Repeat the data below exactly, with every entry included.

Information provided START

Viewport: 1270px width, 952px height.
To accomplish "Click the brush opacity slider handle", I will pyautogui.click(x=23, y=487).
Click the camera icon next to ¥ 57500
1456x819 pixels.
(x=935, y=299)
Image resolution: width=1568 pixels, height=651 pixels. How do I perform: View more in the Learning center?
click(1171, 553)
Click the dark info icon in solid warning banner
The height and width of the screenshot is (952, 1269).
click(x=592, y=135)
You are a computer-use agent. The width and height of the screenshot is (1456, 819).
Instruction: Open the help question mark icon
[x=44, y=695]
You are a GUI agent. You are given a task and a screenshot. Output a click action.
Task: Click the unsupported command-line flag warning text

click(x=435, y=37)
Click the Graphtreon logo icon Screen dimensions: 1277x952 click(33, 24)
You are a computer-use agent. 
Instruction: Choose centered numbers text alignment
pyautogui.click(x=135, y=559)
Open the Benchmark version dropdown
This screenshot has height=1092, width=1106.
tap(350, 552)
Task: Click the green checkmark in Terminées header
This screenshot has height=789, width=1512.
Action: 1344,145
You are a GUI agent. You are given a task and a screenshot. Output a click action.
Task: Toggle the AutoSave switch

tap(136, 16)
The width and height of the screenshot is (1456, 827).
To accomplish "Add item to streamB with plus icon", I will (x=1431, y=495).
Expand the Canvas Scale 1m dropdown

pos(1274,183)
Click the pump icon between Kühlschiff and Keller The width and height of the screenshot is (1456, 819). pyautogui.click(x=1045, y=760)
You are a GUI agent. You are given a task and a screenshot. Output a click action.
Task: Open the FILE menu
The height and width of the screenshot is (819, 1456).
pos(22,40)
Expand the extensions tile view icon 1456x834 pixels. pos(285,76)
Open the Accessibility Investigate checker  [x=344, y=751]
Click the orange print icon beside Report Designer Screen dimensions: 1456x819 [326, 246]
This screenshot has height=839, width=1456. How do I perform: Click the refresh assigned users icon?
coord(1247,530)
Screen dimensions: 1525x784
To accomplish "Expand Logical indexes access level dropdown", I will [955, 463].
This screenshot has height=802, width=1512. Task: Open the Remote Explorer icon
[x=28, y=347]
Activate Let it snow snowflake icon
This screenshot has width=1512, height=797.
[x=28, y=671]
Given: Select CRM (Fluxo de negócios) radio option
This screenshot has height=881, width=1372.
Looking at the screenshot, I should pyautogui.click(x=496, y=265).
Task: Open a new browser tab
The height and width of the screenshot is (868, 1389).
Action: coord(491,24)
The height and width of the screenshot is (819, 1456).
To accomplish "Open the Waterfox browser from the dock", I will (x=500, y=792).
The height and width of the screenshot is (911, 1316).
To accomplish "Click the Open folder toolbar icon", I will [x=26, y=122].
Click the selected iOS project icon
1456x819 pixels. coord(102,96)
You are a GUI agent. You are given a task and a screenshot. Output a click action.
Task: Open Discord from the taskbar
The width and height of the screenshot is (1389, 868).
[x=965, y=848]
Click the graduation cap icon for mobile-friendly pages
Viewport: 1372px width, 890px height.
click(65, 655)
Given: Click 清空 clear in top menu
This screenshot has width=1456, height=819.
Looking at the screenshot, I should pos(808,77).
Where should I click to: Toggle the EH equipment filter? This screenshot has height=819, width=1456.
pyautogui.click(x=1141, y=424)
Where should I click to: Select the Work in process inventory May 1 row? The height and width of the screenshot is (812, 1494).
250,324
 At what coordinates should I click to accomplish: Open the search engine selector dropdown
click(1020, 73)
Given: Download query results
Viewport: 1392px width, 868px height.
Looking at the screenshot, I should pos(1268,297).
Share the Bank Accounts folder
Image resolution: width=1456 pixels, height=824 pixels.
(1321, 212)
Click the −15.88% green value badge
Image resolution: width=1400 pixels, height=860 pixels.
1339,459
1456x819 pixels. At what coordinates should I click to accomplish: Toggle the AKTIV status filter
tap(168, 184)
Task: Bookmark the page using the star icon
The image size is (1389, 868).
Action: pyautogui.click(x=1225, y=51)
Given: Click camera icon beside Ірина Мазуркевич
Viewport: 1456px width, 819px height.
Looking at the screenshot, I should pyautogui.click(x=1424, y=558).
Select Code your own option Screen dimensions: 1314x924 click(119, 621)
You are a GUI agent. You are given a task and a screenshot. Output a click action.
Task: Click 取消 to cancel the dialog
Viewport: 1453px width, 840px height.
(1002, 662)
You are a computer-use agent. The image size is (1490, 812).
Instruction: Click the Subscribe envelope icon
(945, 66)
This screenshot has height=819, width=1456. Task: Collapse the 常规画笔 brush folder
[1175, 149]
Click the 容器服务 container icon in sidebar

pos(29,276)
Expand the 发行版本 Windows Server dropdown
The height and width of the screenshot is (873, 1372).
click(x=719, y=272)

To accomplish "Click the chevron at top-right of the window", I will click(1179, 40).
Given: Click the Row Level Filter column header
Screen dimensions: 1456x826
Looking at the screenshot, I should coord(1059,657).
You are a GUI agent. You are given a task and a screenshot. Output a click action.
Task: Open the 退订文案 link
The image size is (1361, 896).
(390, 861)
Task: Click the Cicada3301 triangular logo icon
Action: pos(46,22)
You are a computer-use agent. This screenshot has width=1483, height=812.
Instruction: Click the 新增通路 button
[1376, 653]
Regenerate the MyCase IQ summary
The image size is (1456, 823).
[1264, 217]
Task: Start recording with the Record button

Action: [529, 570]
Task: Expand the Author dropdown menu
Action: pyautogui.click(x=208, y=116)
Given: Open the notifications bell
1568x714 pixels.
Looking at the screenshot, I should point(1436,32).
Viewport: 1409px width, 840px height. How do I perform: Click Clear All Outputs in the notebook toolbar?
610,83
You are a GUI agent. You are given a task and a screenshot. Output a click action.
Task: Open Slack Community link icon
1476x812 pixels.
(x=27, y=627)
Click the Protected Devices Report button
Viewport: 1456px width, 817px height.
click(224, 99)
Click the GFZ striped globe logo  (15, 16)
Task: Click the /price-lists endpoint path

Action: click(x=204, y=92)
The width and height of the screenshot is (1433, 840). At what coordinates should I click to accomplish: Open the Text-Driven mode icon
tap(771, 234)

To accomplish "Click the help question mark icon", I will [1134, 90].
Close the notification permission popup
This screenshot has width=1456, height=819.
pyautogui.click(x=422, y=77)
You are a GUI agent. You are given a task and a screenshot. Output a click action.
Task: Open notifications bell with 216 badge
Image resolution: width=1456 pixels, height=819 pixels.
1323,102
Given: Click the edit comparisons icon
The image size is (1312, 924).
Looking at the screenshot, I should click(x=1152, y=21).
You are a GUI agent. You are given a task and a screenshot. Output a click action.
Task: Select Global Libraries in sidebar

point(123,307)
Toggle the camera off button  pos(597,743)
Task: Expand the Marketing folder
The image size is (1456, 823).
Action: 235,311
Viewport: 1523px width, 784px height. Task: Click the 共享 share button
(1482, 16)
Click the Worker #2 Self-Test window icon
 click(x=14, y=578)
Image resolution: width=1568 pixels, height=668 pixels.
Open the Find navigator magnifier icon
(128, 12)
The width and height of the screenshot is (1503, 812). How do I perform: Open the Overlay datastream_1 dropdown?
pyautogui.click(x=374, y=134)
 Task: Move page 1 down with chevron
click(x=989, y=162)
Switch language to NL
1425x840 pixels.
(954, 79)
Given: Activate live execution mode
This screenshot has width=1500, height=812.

Information provided END

- Reply to the task:
Viewport: 1270px width, 952px height.
To accomplish "Click the brush opacity slider handle", I will pyautogui.click(x=23, y=487).
Click the camera icon next to ¥ 57500
1456x819 pixels.
(x=935, y=299)
Image resolution: width=1568 pixels, height=651 pixels. How do I perform: View more in the Learning center?
click(1171, 553)
Click the dark info icon in solid warning banner
The height and width of the screenshot is (952, 1269).
click(x=592, y=135)
You are a computer-use agent. The width and height of the screenshot is (1456, 819).
Instruction: Open the help question mark icon
[x=44, y=695]
You are a GUI agent. You are given a task and a screenshot. Output a click action.
Task: Click the unsupported command-line flag warning text

click(x=435, y=37)
Click the Graphtreon logo icon Screen dimensions: 1277x952 click(33, 24)
You are a computer-use agent. 
Instruction: Choose centered numbers text alignment
pyautogui.click(x=135, y=559)
Open the Benchmark version dropdown
This screenshot has height=1092, width=1106.
tap(350, 552)
Task: Click the green checkmark in Terminées header
This screenshot has height=789, width=1512.
Action: 1344,145
You are a GUI agent. You are given a task and a screenshot. Output a click action.
Task: Toggle the AutoSave switch

tap(136, 16)
The width and height of the screenshot is (1456, 827).
To accomplish "Add item to streamB with plus icon", I will (x=1431, y=495).
Expand the Canvas Scale 1m dropdown

pos(1274,183)
Click the pump icon between Kühlschiff and Keller The width and height of the screenshot is (1456, 819). pyautogui.click(x=1045, y=760)
You are a GUI agent. You are given a task and a screenshot. Output a click action.
Task: Open the FILE menu
The height and width of the screenshot is (819, 1456).
pos(22,40)
Expand the extensions tile view icon 1456x834 pixels. pos(285,76)
Open the Accessibility Investigate checker  [x=344, y=751]
Click the orange print icon beside Report Designer Screen dimensions: 1456x819 [326, 246]
This screenshot has height=839, width=1456. How do I perform: Click the refresh assigned users icon?
coord(1247,530)
Screen dimensions: 1525x784
To accomplish "Expand Logical indexes access level dropdown", I will [955, 463].
This screenshot has height=802, width=1512. Task: Open the Remote Explorer icon
[x=28, y=347]
Activate Let it snow snowflake icon
This screenshot has width=1512, height=797.
[x=28, y=671]
Given: Select CRM (Fluxo de negócios) radio option
This screenshot has height=881, width=1372.
Looking at the screenshot, I should pyautogui.click(x=496, y=265).
Task: Open a new browser tab
The height and width of the screenshot is (868, 1389).
Action: coord(491,24)
The height and width of the screenshot is (819, 1456).
To accomplish "Open the Waterfox browser from the dock", I will (x=500, y=792).
The height and width of the screenshot is (911, 1316).
To accomplish "Click the Open folder toolbar icon", I will [x=26, y=122].
Click the selected iOS project icon
1456x819 pixels. coord(102,96)
You are a GUI agent. You are given a task and a screenshot. Output a click action.
Task: Open Discord from the taskbar
The width and height of the screenshot is (1389, 868).
[x=965, y=848]
Click the graduation cap icon for mobile-friendly pages
Viewport: 1372px width, 890px height.
click(65, 655)
Given: Click 清空 clear in top menu
This screenshot has width=1456, height=819.
Looking at the screenshot, I should pos(808,77).
Where should I click to: Toggle the EH equipment filter? This screenshot has height=819, width=1456.
pyautogui.click(x=1141, y=424)
Where should I click to: Select the Work in process inventory May 1 row? The height and width of the screenshot is (812, 1494).
250,324
 At what coordinates should I click to accomplish: Open the search engine selector dropdown
click(1020, 73)
Given: Download query results
Viewport: 1392px width, 868px height.
Looking at the screenshot, I should pos(1268,297).
Share the Bank Accounts folder
Image resolution: width=1456 pixels, height=824 pixels.
(1321, 212)
Click the −15.88% green value badge
Image resolution: width=1400 pixels, height=860 pixels.
1339,459
1456x819 pixels. At what coordinates should I click to accomplish: Toggle the AKTIV status filter
tap(168, 184)
Task: Bookmark the page using the star icon
The image size is (1389, 868).
Action: pyautogui.click(x=1225, y=51)
Given: Click camera icon beside Ірина Мазуркевич
Viewport: 1456px width, 819px height.
Looking at the screenshot, I should pyautogui.click(x=1424, y=558).
Select Code your own option Screen dimensions: 1314x924 click(119, 621)
You are a GUI agent. You are given a task and a screenshot. Output a click action.
Task: Click 取消 to cancel the dialog
Viewport: 1453px width, 840px height.
(1002, 662)
You are a computer-use agent. The image size is (1490, 812).
Instruction: Click the Subscribe envelope icon
(945, 66)
This screenshot has height=819, width=1456. Task: Collapse the 常规画笔 brush folder
[1175, 149]
Click the 容器服务 container icon in sidebar

pos(29,276)
Expand the 发行版本 Windows Server dropdown
The height and width of the screenshot is (873, 1372).
click(x=719, y=272)

To accomplish "Click the chevron at top-right of the window", I will click(1179, 40).
Given: Click the Row Level Filter column header
Screen dimensions: 1456x826
Looking at the screenshot, I should coord(1059,657).
You are a GUI agent. You are given a task and a screenshot. Output a click action.
Task: Open the 退订文案 link
The image size is (1361, 896).
(390, 861)
Task: Click the Cicada3301 triangular logo icon
Action: pos(46,22)
You are a computer-use agent. This screenshot has width=1483, height=812.
Instruction: Click the 新增通路 button
[1376, 653]
Regenerate the MyCase IQ summary
The image size is (1456, 823).
[1264, 217]
Task: Start recording with the Record button

Action: [529, 570]
Task: Expand the Author dropdown menu
Action: pyautogui.click(x=208, y=116)
Given: Open the notifications bell
1568x714 pixels.
Looking at the screenshot, I should point(1436,32).
Viewport: 1409px width, 840px height. How do I perform: Click Clear All Outputs in the notebook toolbar?
610,83
You are a GUI agent. You are given a task and a screenshot. Output a click action.
Task: Open Slack Community link icon
1476x812 pixels.
(x=27, y=627)
Click the Protected Devices Report button
Viewport: 1456px width, 817px height.
click(224, 99)
Click the GFZ striped globe logo  (15, 16)
Task: Click the /price-lists endpoint path

Action: click(x=204, y=92)
The width and height of the screenshot is (1433, 840). At what coordinates should I click to accomplish: Open the Text-Driven mode icon
tap(771, 234)

To accomplish "Click the help question mark icon", I will [1134, 90].
Close the notification permission popup
This screenshot has width=1456, height=819.
pyautogui.click(x=422, y=77)
You are a GUI agent. You are given a task and a screenshot. Output a click action.
Task: Open notifications bell with 216 badge
Image resolution: width=1456 pixels, height=819 pixels.
1323,102
Given: Click the edit comparisons icon
The image size is (1312, 924).
Looking at the screenshot, I should click(x=1152, y=21).
You are a GUI agent. You are given a task and a screenshot. Output a click action.
Task: Select Global Libraries in sidebar

point(123,307)
Toggle the camera off button  pos(597,743)
Task: Expand the Marketing folder
The image size is (1456, 823).
Action: 235,311
Viewport: 1523px width, 784px height. Task: Click the 共享 share button
(1482, 16)
Click the Worker #2 Self-Test window icon
 click(x=14, y=578)
Image resolution: width=1568 pixels, height=668 pixels.
Open the Find navigator magnifier icon
(128, 12)
The width and height of the screenshot is (1503, 812). How do I perform: Open the Overlay datastream_1 dropdown?
pyautogui.click(x=374, y=134)
 Task: Move page 1 down with chevron
click(x=989, y=162)
Switch language to NL
1425x840 pixels.
(954, 79)
Given: Activate live execution mode
This screenshot has width=1500, height=812.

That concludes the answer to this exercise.